Collected data:
Segment Open

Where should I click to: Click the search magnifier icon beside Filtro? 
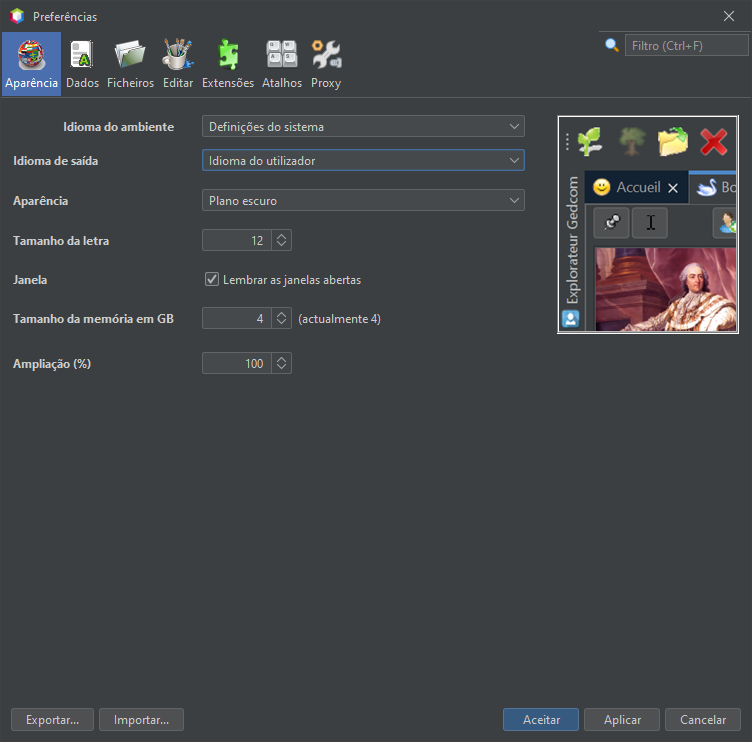[x=612, y=45]
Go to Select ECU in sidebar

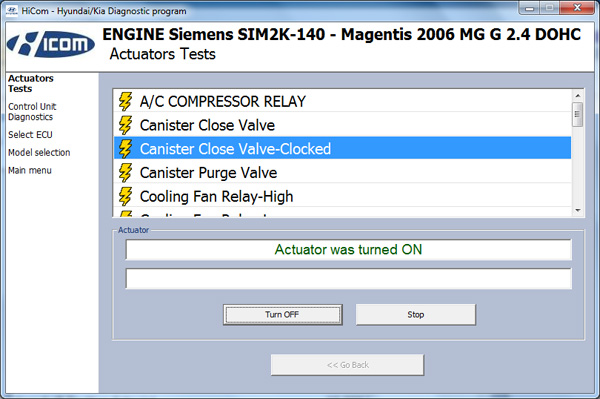tap(30, 135)
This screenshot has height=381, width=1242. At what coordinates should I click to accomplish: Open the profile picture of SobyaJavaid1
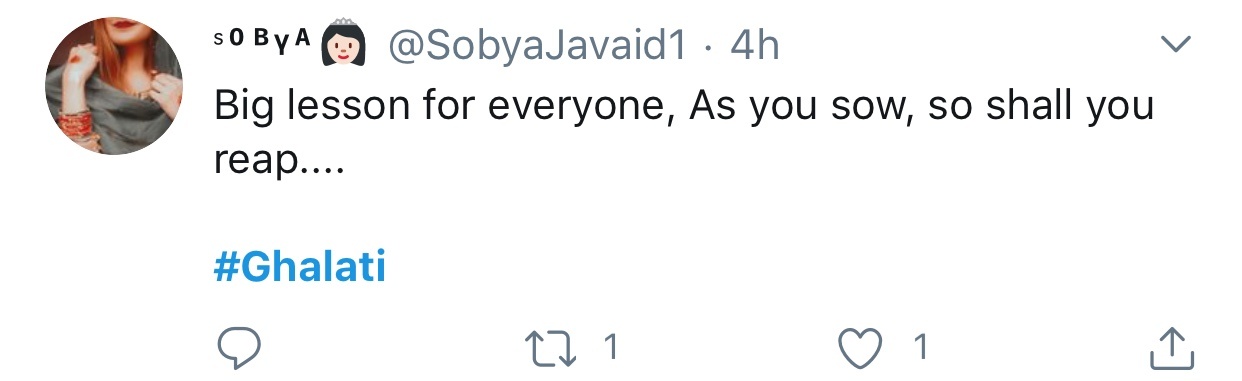113,86
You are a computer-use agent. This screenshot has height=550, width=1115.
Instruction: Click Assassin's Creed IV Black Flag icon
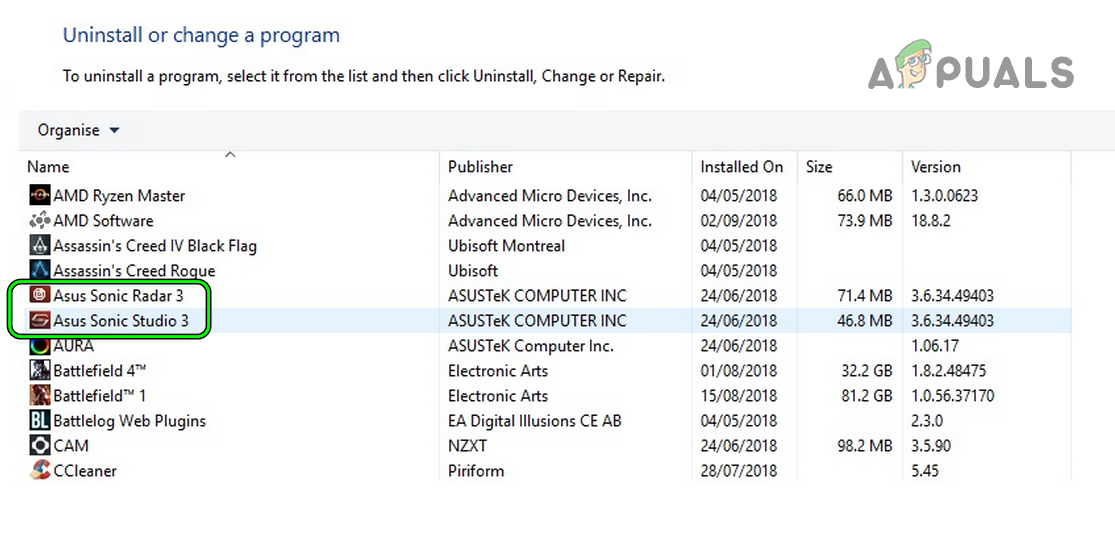tap(40, 246)
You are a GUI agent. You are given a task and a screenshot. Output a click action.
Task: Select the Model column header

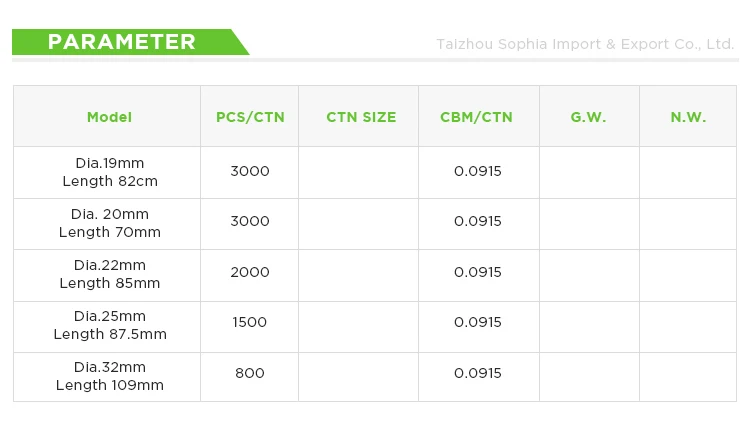[x=110, y=117]
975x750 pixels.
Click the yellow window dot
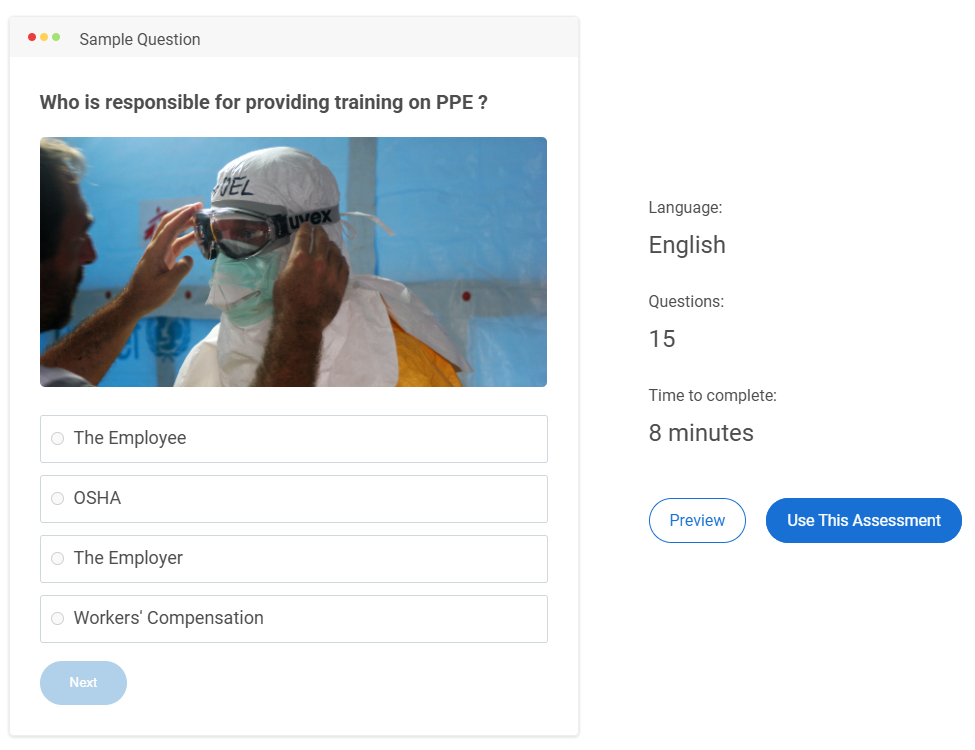point(44,37)
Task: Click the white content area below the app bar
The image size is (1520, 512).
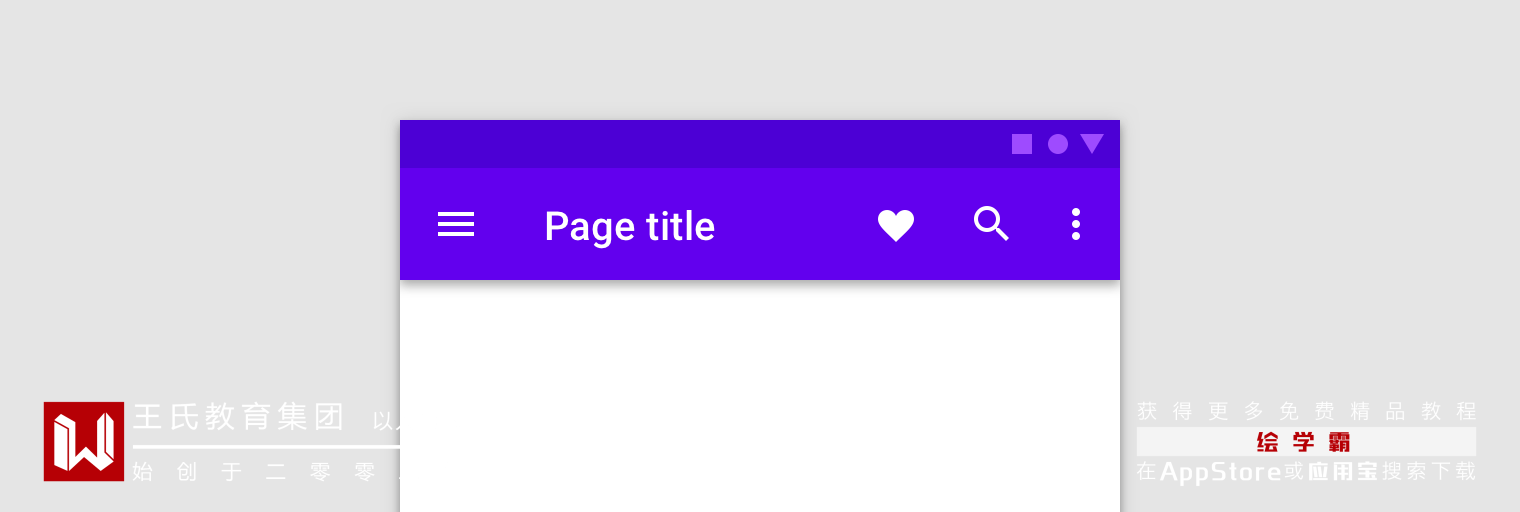Action: click(760, 400)
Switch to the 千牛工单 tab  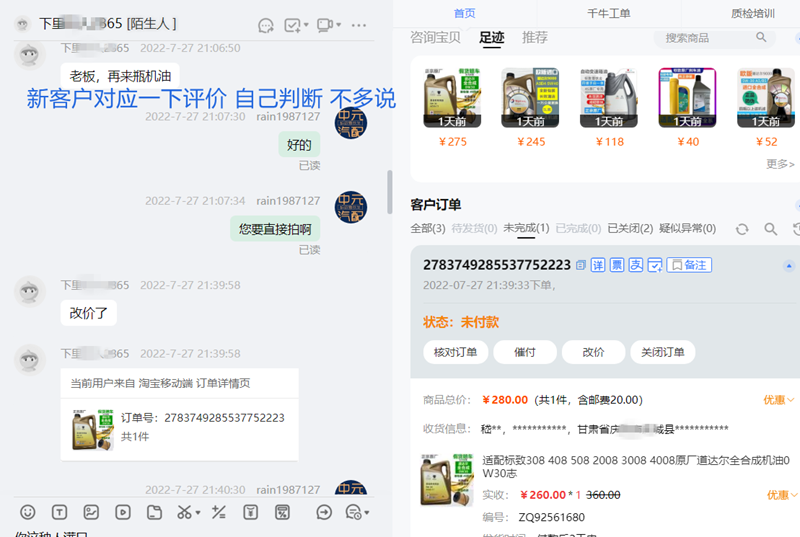coord(608,13)
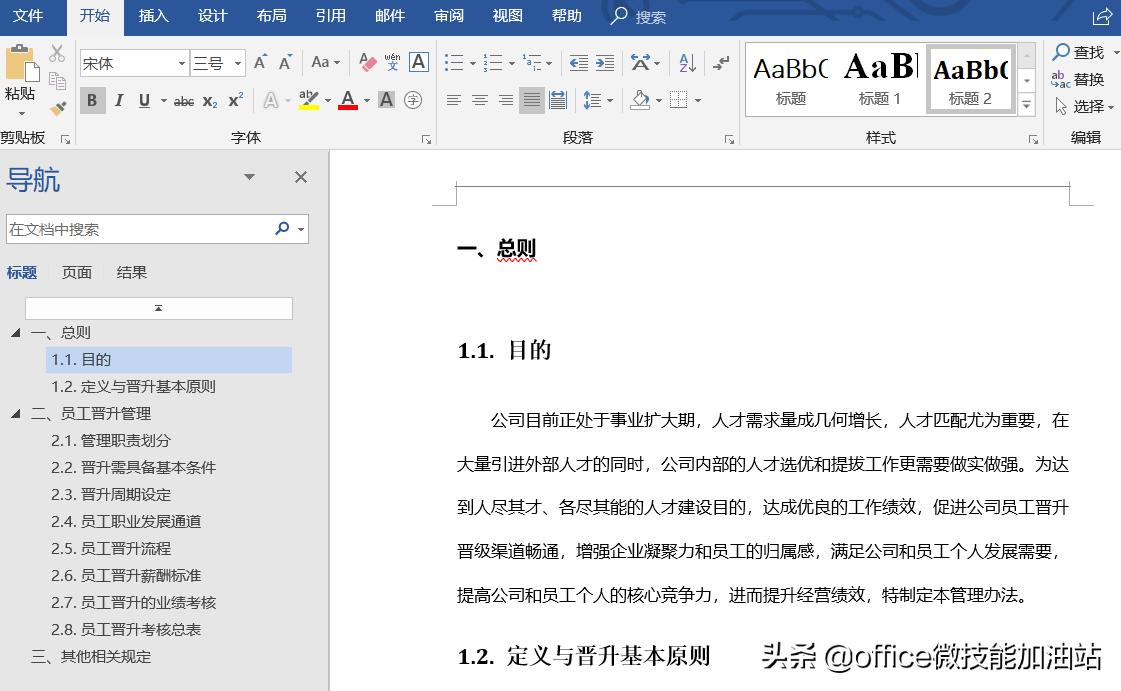Select the text highlight color tool
The height and width of the screenshot is (691, 1121).
306,100
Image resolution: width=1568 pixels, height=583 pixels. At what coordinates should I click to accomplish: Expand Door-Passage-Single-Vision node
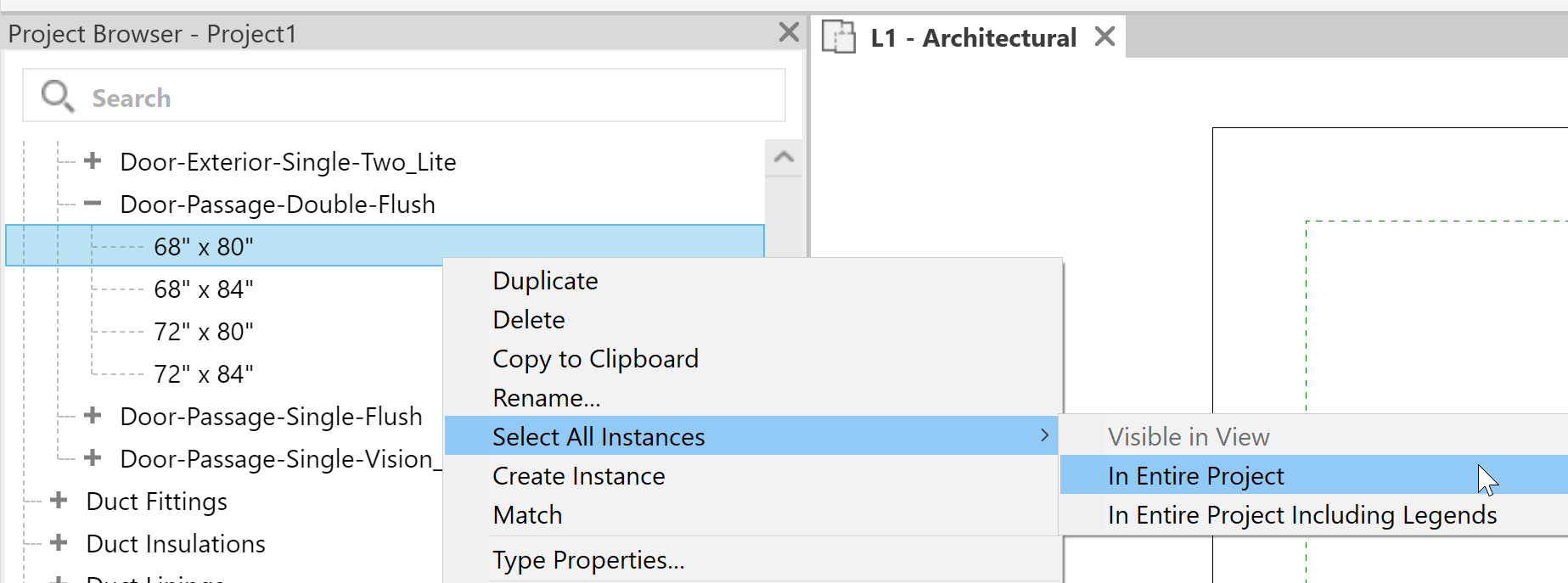click(x=91, y=458)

Segment Closed

ABOUT THIS EXERCISE —
Using the records above, copy every line that has the word "agent" in it.

TASK SOLUTION —
You are a computer-use agent. This screenshot has height=550, width=1115.
You are a GUI agent. You are given a task and a screenshot. Output a click action.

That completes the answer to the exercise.